WORK REQUIRED:
Your job is to copy all the entries precisely as they stand.
━━━━━ GIVEN INFORMATION ━━━━━
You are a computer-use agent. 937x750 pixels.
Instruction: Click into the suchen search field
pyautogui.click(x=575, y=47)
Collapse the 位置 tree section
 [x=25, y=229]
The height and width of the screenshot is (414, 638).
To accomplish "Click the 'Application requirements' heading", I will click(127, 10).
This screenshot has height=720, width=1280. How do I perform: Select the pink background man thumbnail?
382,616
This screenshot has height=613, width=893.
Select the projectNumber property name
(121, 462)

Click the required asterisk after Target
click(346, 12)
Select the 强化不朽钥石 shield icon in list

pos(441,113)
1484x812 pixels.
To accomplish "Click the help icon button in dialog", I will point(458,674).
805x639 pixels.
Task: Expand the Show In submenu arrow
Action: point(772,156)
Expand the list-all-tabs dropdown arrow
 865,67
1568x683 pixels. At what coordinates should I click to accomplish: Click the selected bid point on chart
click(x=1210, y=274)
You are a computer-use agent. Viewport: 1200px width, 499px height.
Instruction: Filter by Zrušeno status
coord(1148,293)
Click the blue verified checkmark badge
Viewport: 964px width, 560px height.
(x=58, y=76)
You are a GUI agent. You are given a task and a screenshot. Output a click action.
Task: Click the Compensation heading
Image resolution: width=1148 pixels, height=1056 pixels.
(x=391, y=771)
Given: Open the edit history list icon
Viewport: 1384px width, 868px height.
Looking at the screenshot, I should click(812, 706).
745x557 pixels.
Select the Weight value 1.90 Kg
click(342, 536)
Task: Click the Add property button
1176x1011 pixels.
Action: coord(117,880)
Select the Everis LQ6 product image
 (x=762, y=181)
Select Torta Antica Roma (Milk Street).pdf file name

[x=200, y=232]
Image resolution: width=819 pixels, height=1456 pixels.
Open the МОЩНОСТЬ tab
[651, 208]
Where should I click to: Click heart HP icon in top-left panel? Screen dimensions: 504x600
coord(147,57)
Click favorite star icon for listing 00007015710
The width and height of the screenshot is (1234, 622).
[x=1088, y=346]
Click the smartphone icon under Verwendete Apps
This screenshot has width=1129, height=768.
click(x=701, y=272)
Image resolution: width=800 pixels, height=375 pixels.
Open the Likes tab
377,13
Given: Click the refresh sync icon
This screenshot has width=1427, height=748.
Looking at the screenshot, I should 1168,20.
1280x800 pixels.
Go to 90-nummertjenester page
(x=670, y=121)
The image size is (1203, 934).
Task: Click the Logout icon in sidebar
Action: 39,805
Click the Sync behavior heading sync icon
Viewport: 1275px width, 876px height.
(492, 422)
━━━━━
OUTPUT BELOW:
You are a computer-use agent. 937x750 pixels.
Instruction: Click into the suchen search field
pyautogui.click(x=575, y=47)
Collapse the 位置 tree section
 [x=25, y=229]
The height and width of the screenshot is (414, 638).
To accomplish "Click the 'Application requirements' heading", I will click(127, 10).
This screenshot has height=720, width=1280. How do I perform: Select the pink background man thumbnail?
382,616
This screenshot has height=613, width=893.
Select the projectNumber property name
(121, 462)

Click the required asterisk after Target
click(346, 12)
Select the 强化不朽钥石 shield icon in list

pos(441,113)
1484x812 pixels.
To accomplish "Click the help icon button in dialog", I will point(458,674).
805x639 pixels.
Task: Expand the Show In submenu arrow
Action: point(772,156)
Expand the list-all-tabs dropdown arrow
 865,67
1568x683 pixels. At what coordinates should I click to accomplish: Click the selected bid point on chart
click(x=1210, y=274)
You are a computer-use agent. Viewport: 1200px width, 499px height.
Instruction: Filter by Zrušeno status
coord(1148,293)
Click the blue verified checkmark badge
Viewport: 964px width, 560px height.
(x=58, y=76)
You are a GUI agent. You are given a task and a screenshot. Output a click action.
Task: Click the Compensation heading
Image resolution: width=1148 pixels, height=1056 pixels.
(x=391, y=771)
Given: Open the edit history list icon
Viewport: 1384px width, 868px height.
Looking at the screenshot, I should click(812, 706).
745x557 pixels.
Select the Weight value 1.90 Kg
click(342, 536)
Task: Click the Add property button
1176x1011 pixels.
Action: coord(117,880)
Select the Everis LQ6 product image
 (x=762, y=181)
Select Torta Antica Roma (Milk Street).pdf file name

[x=200, y=232]
Image resolution: width=819 pixels, height=1456 pixels.
Open the МОЩНОСТЬ tab
[651, 208]
Where should I click to: Click heart HP icon in top-left panel? Screen dimensions: 504x600
coord(147,57)
Click favorite star icon for listing 00007015710
The width and height of the screenshot is (1234, 622).
[x=1088, y=346]
Click the smartphone icon under Verwendete Apps
This screenshot has width=1129, height=768.
click(x=701, y=272)
Image resolution: width=800 pixels, height=375 pixels.
Open the Likes tab
377,13
Given: Click the refresh sync icon
This screenshot has width=1427, height=748.
Looking at the screenshot, I should 1168,20.
1280x800 pixels.
Go to 90-nummertjenester page
(x=670, y=121)
The image size is (1203, 934).
Task: Click the Logout icon in sidebar
Action: 39,805
Click the Sync behavior heading sync icon
Viewport: 1275px width, 876px height.
(492, 422)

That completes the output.